# Extract to read:
════════════════════

• T Clark
    13.9k
    I've generally found that 'cause' is one of those words so beloved of apologists and their cosmological arguments. I rarely see it elsewhere, except when people are talking about wars...Tom Storm

    Oh, yes. A hangover of Aristotelian physics, used with ulterior motives.Banno

    I think the idea of cause has a very strong, intuitive power. People in general think that the fact that events are caused is self-evident. I feel the attraction of that attitude.
  • apokrisis
    7.3k
    What value is there in loosey-goosey causality.T Clark

    But how could you define your deterministic efficient cause except counter-factually in relation to that which it is not.

    This is Metaphysics 101. Precision is the double negative. A is defined by being not not-A.

    So to have efficient cause, you must counterfactually define it in terms of its Hegelian "other".

    The irony of the Aristotelean systems view is that this defines efficient cause to sit at the pole that is locally contingent rather than globally necessary. It is the free variable that you want to plug into your equation expressing a constraining symmetry.

    The determinism in any causal situation owes everything to the downward acting constraints. And that rather precisely defines the accidents, the randomness, the freedoms, the causal particularity, as the upward acts of individual and constructive action.

    The force applied could have been anything. And yet the number measured was x. So that is what I plugged into the differential equation that could compute the outcome to any number of decimal places.
  • T Clark
    13.9k
    You are hoping to project an intuitive notion of efficient cause onto the physical account - one where, as you say, you can ignore the rest of Aristotle's holistic account. Yet the physics will always let you down.apokrisis

    Well, I'll try out a little literary foreshadowing... It isn't my plan to do it in this thread, but I want to be able to convincingly argue that the idea of causation is a metaphysical principle that is not of great value in any but the simplest situations. Many, most of the responses so far have seemed to be in that vein, and it surprises me. I thought that the idea of cause was fairly universal.

════════════════════

# Things to do:
1. Name every forum user who appears in the discussion on causation, either as a poster or as the author of a quoted remark.
2. Carry the forum discussion on causation forward from the point where it stops.

# Available data:
════════════════════

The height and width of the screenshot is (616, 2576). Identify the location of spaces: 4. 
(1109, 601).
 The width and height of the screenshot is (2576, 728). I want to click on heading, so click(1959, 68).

════════════════════

# Response list:
1. T Clark, Tom Storm, Banno, apokrisis

2.
    Efficient cause can't explain anything all on its lonely ownsome. A holism which can provide the context is always going to be the other half of the story that completes the causal picture.apokrisis

    All of the issues you raise in your post are what I'm trying to get clear in my own mind.
  • Banno
    25k
    Bertrand Russell wrote an essay called "On the Notion of CauseT Clark

    Ah, good call - . Here it is. I find the essay is also in "A free man's worship", which was my bible while in my late teens, so doubtless I've stolen the observation from Russell.
  • T Clark
    13.9k
    But how could you define your deterministic efficient cause except counter-factually in relation to that which it is not.apokrisis

    That's what I was trying to do in my billiard ball example.

    The determinism in any causal situation owes everything to the downward acting constraints. And that rather precisely defines the accidents, the randomness, the freedoms, the causal particularity, as the upward acts of individual and constructive action.apokrisis

    I'll need to think about this.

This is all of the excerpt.